Wesfarmers has posted a statutory net profit after tax (NPAT) of $2.465 million for the full year ended June 30, an increase of 4.8 per cent on the prior year, slightly head of expectations for a 4.1 per cent rise.
The board has declared fully-franked final dividend of $1.03 per share, bringing total dividends for the year to $1.91 per share, an increase of 6.1 per cent on the prior year. The final dividend will be paid on October 5.
The WA-based conglomerate reported an 18.2 per cent surge in full year sales to $43.55 billion – head of market expectations – with strong earnings from its two key retail banners Bunnings and Kmart Group, and also boosted by its Chemicals, Energy unit, WesCEF.

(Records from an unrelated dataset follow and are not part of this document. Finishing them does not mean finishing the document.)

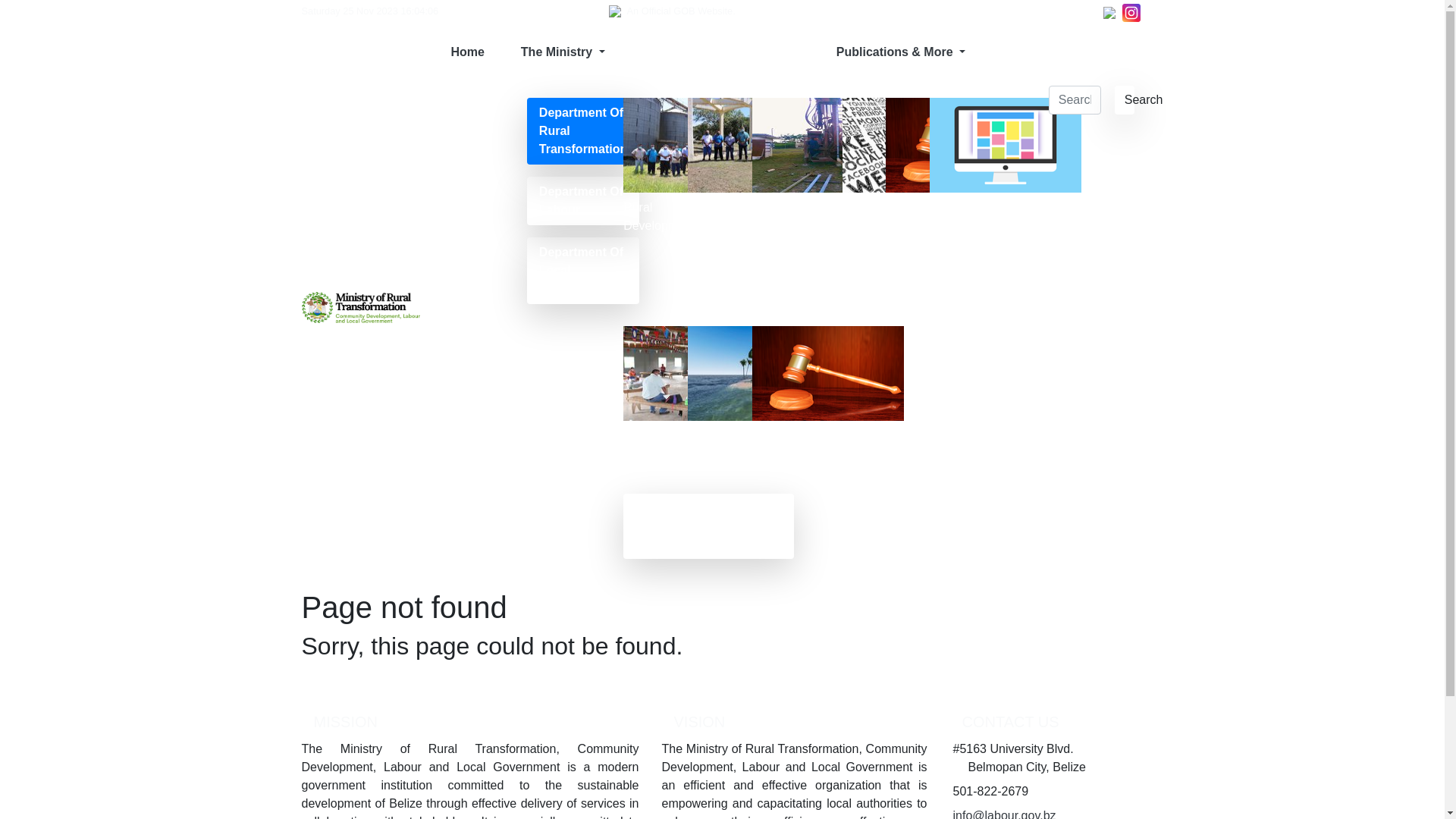
Department Of Local Government Element type: text (583, 270)
Department Of Labour Element type: text (583, 200)
Go to the Department Of Rural Transformation Page > Element type: text (708, 525)
Rural Water Supply and Sanitation Unit Element type: text (714, 200)
Legislation Element type: text (914, 155)
Search Element type: text (1124, 99)
The Ministry Element type: text (660, 52)
Village Council Element type: text (644, 393)
Rural Transformation Laws Element type: text (792, 402)
Publications & More Element type: text (918, 52)
Image Gallery Element type: text (948, 164)
Rural Development Element type: text (658, 164)
News & Press Releases Element type: text (867, 182)
Water Boards Element type: text (772, 164)
Department Of Rural Transformation Element type: text (583, 130)
Here is how you know! Element type: text (786, 10)
Home Element type: text (467, 52)
Rural Transformation FAQ Element type: text (727, 402)
Given the description of an element on the screen output the (x, y) to click on. 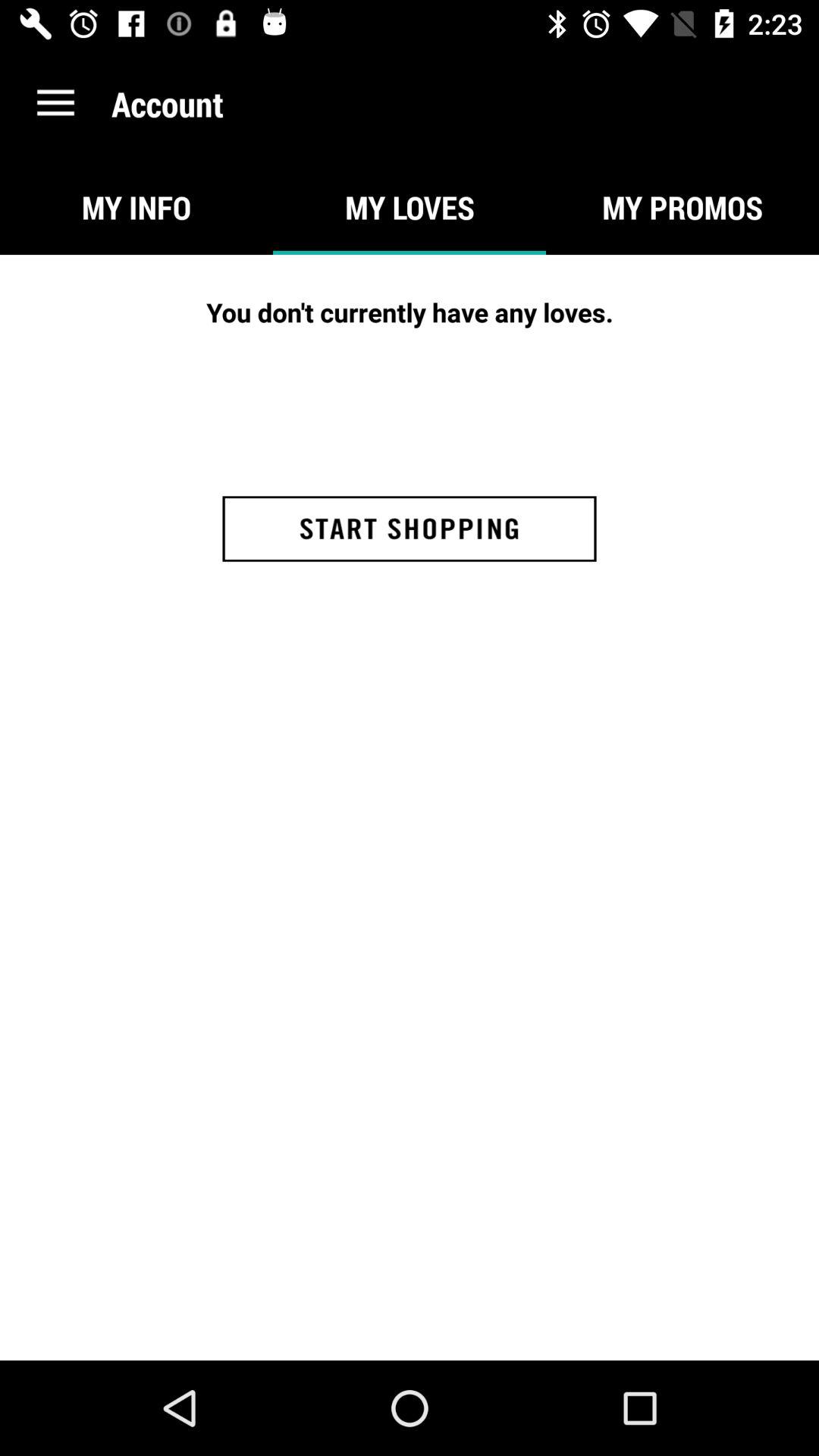
launch the icon above my info item (55, 103)
Given the description of an element on the screen output the (x, y) to click on. 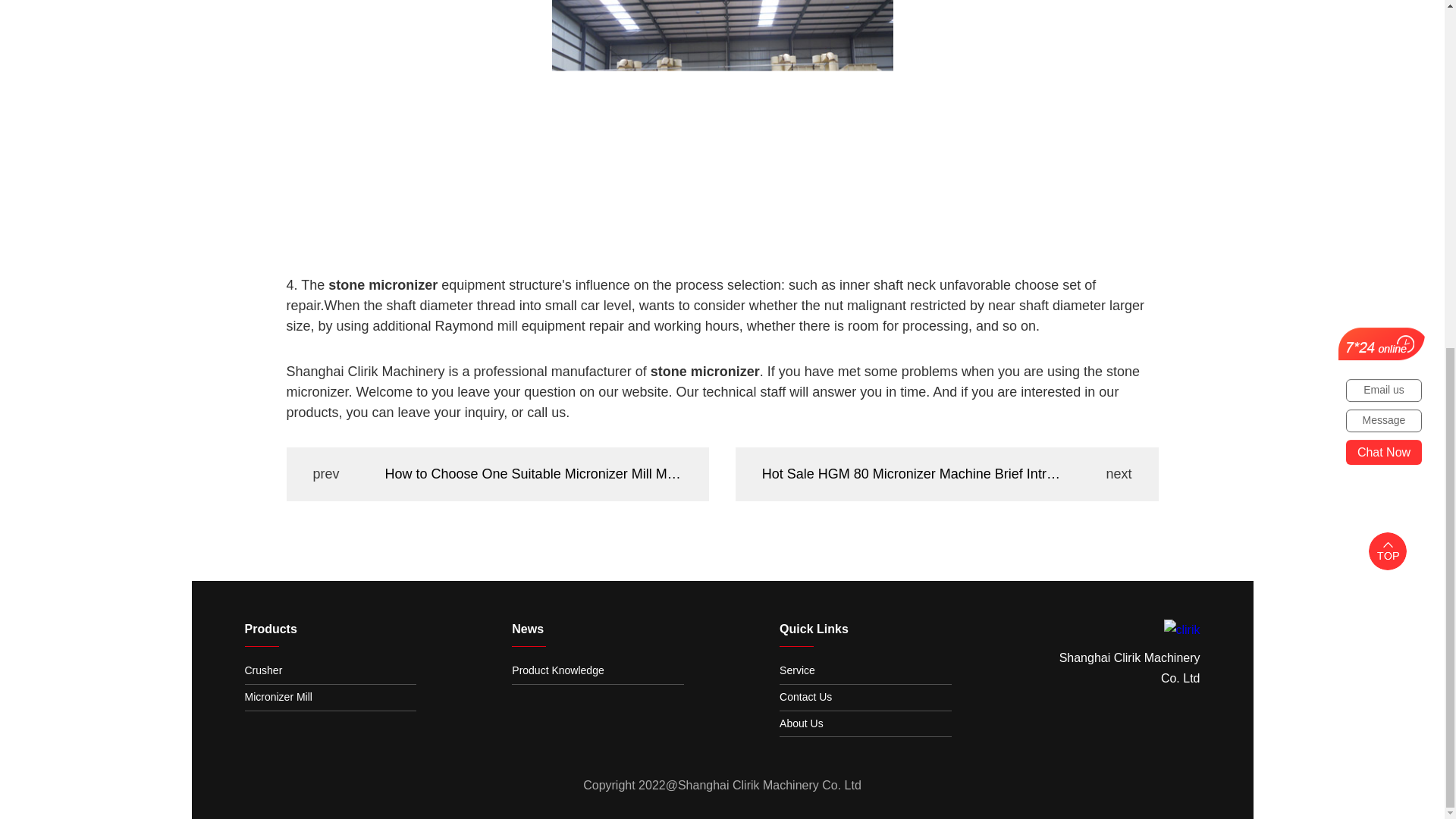
Hot Sale HGM 80 Micronizer Machine Brief Introduction (911, 474)
Contact Us (865, 697)
How to Choose One Suitable Micronizer Mill Manufacturer (533, 474)
Service (865, 670)
Micronizer Mill (330, 697)
Crusher (330, 670)
Product Knowledge (598, 670)
About Us (865, 723)
Given the description of an element on the screen output the (x, y) to click on. 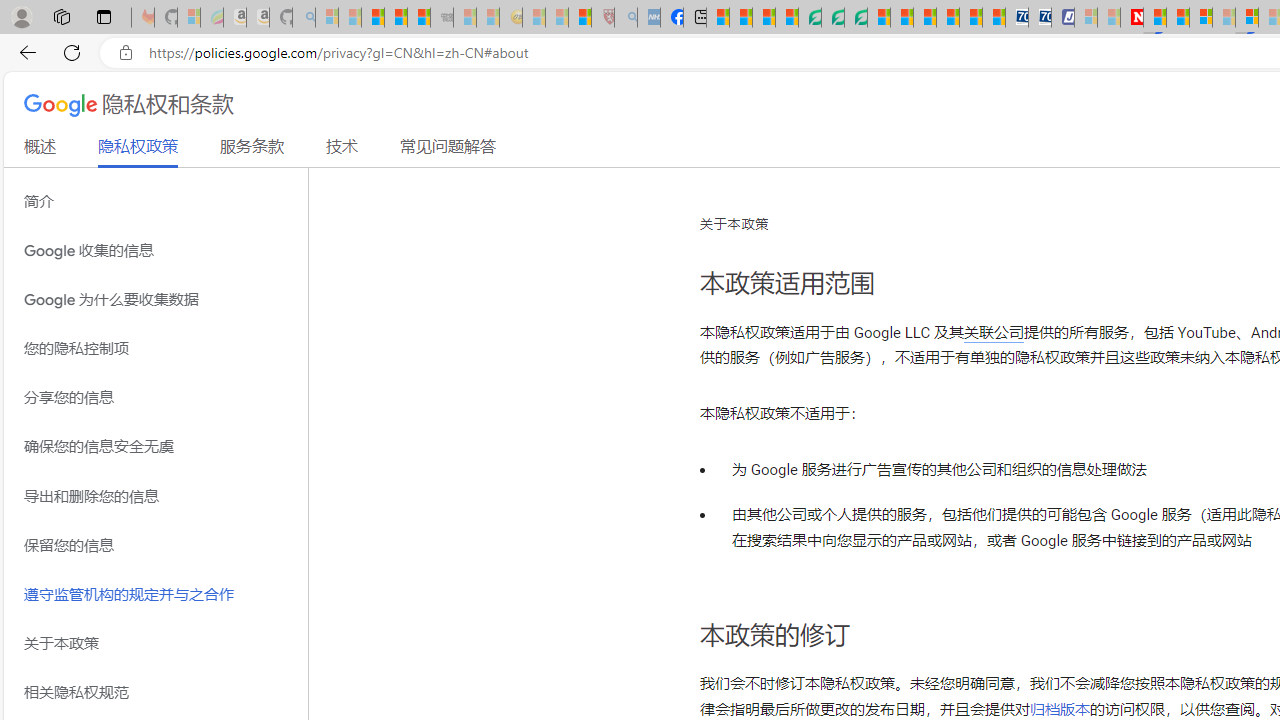
LendingTree - Compare Lenders (809, 17)
Microsoft Word - consumer-privacy address update 2.2021 (855, 17)
Terms of Use Agreement (832, 17)
Local - MSN (580, 17)
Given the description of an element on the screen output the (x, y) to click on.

Wesfarmers boss Rob Scott said the Group’s largest divisions performed particularly well during the year.
Mr Scott said the results for the year demonstrate the strength of the group’s operating model and the quality of the portfolio, which provides a unique mix of resilience and growth.
Group earnings before interest and tax rose 6.3 per ent to $3.863 billion, topping expectations.
Revenue excluding its new aquisition Wesfarmers Health, which includes Australian Pharmaceutical Industries the owner of Priceline Pharmacies, was up 7.4 per cent to $38.238 billion.
Bunnings sales gained 4.4 per cent to $18.539 billion ahead of what market as expecting for a 3.7 per cent suprted by a rise consumer and commercial customer segments. Earnings rose 1.2 per cent to $2.23 billion. Sales in the second half slowed to be up 2.4 per cent.
Kmart Group, which also includes discount chian Target, posted sales of $10.635 billion, with sales jumping 16.5 per cent. Earnings of $769 million were 52.3 per cent above the prior year and a record for the business.
WesCEF unit posted sales of $3.306 billion, an 8.7 per cent gain with earnings up strongly double digits, boosted by global ammonia prices.